The amendment says that Tunisia’s elections commission must reject candidates who benefit from “charitable associations” or foreign funding during the year before an election.
In April, police stormed the offices of Karoui’s Nesma television station and took it off the air over accusations it had breached broadcasting rules, which Nesma called a move to silence its voice criticising the government.
Karoui, who polls show to be in the lead in the presidential campaign, ahead of the prime minister and incumbent president, described parliament’s action on Tuesday as “a strong setback to nascent democracy”.
“It is a law dedicated to my exclusion from the race after polls revealed that millions of Tunisians intend to vote for me,” Karoui told Reuters.
Karoui founded the Khalil Tounes Foundation in 2017 to provide aid to the needy in the economically troubled North African country and the charity garnered widespread publicity thanks to coverage by Nesma.
The police raid in April followed the revocation of the Nesma channel’s licence last year by broadcasting regulator HAICA. It fined Nesma for broadcasts the body described as exploiting poor people and promoting Karoui’s political agenda.
Nesma rejected the fines and said it did not recognise the rulings by HAICA, which it said were motivated by the broadcaster’s criticism of the government.
The government, a coalition of the secular Tahya Tounes party and the moderate Islamist Ennahda party, has denied any responsibility for rulings by the HAICA.
Nesma has since resumed broadcasting without a licence and police to date have taken no further action.

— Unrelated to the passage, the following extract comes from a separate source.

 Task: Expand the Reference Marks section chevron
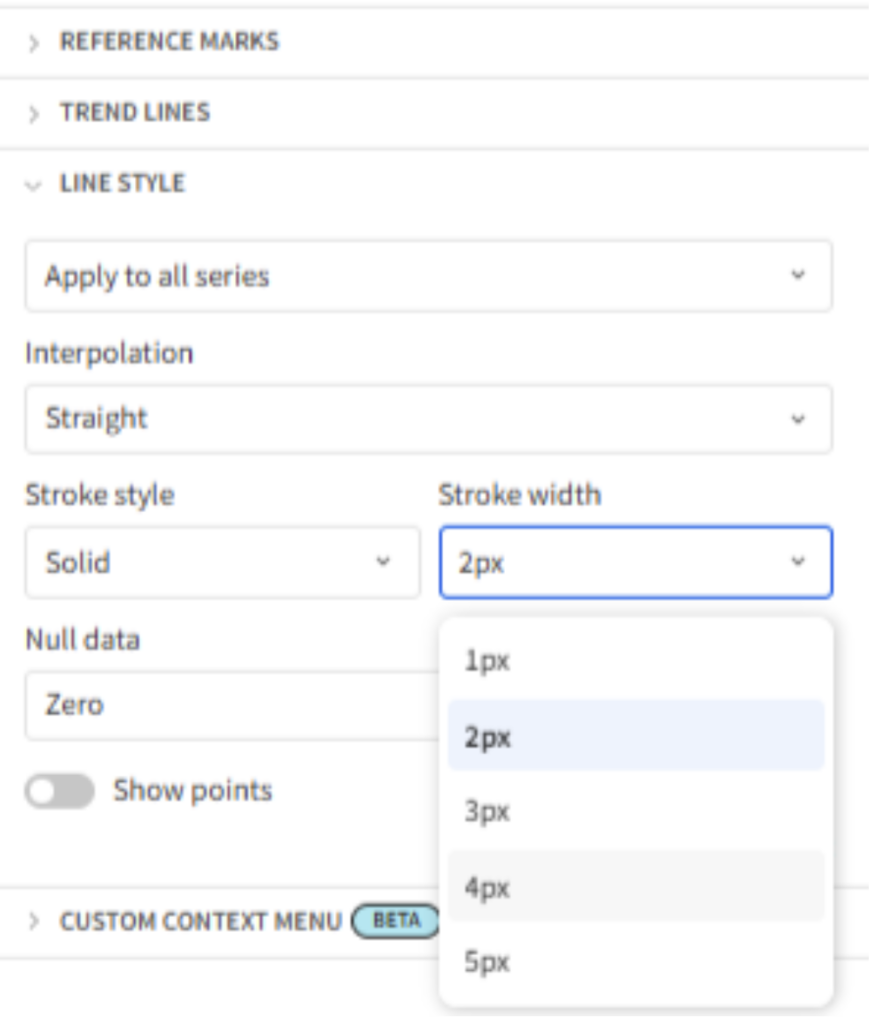(33, 43)
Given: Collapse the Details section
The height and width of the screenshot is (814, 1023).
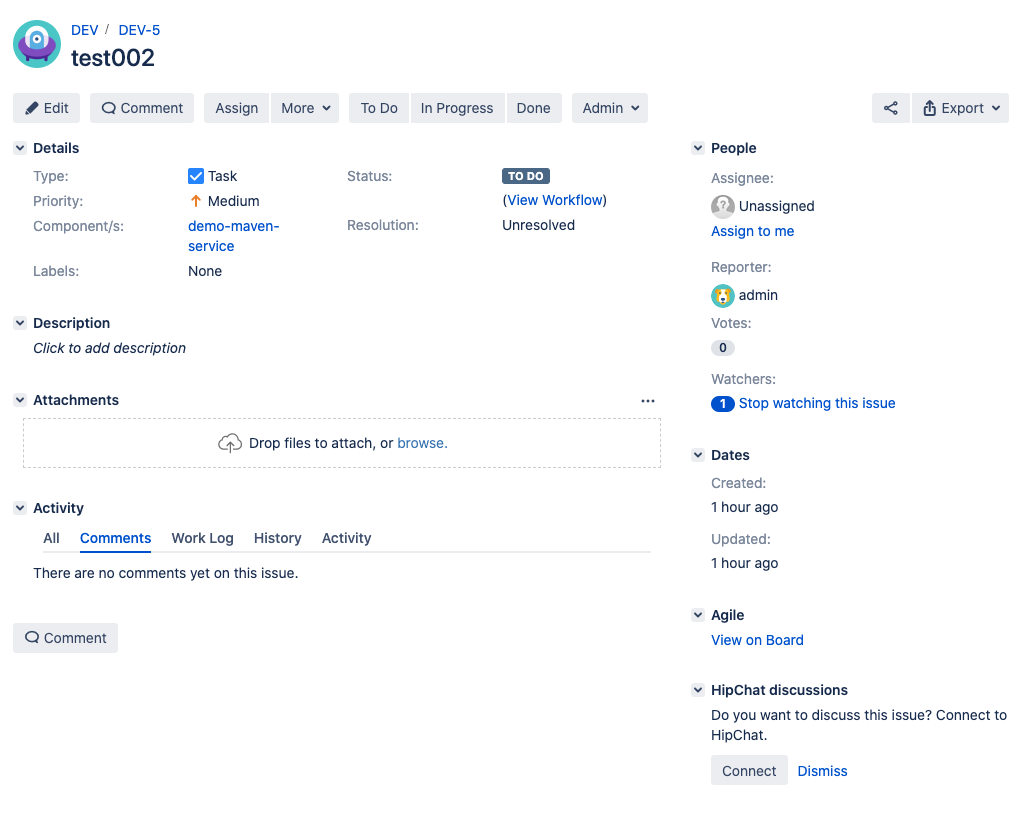Looking at the screenshot, I should pyautogui.click(x=19, y=148).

Government spokesman Iyad Dahmani said political parties had been banned from receiving support from charities or foreign funds since 2014, and Tuesday’s decision had extended the measure to independents like Karoui “to protect democracy”.
Parliamentary elections are expected to be held on Oct. 6 with a presidential vote following on Nov. 17.

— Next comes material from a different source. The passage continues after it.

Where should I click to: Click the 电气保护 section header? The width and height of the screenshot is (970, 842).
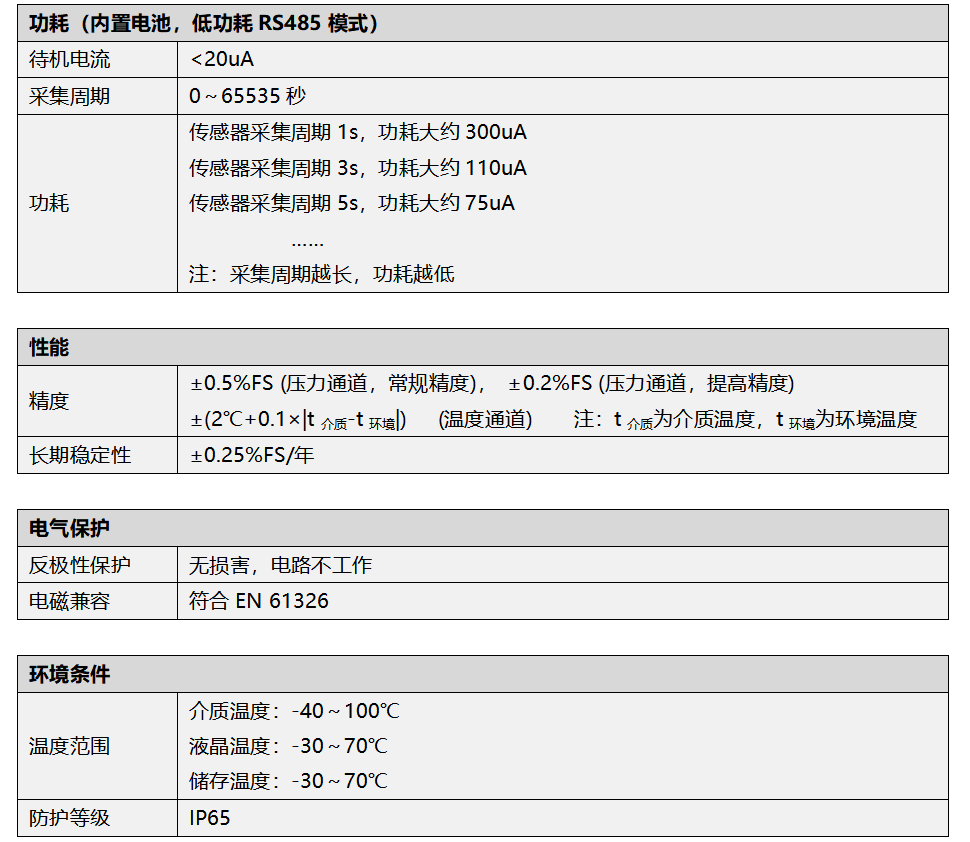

Among the declared presidential candidates are Hamadi Jbeli, the former Islamist prime minister, and Karoui.
Tunisia has been hailed as the only democratic success of the Arab Spring uprisings against dictatorship, with a new constitution and free elections in 2011 and 2014.
But political progress has not been matched by economic advances. Unemployment stands at about 15 percent, up from 12 percent in 2010, due to weak growth and low investment.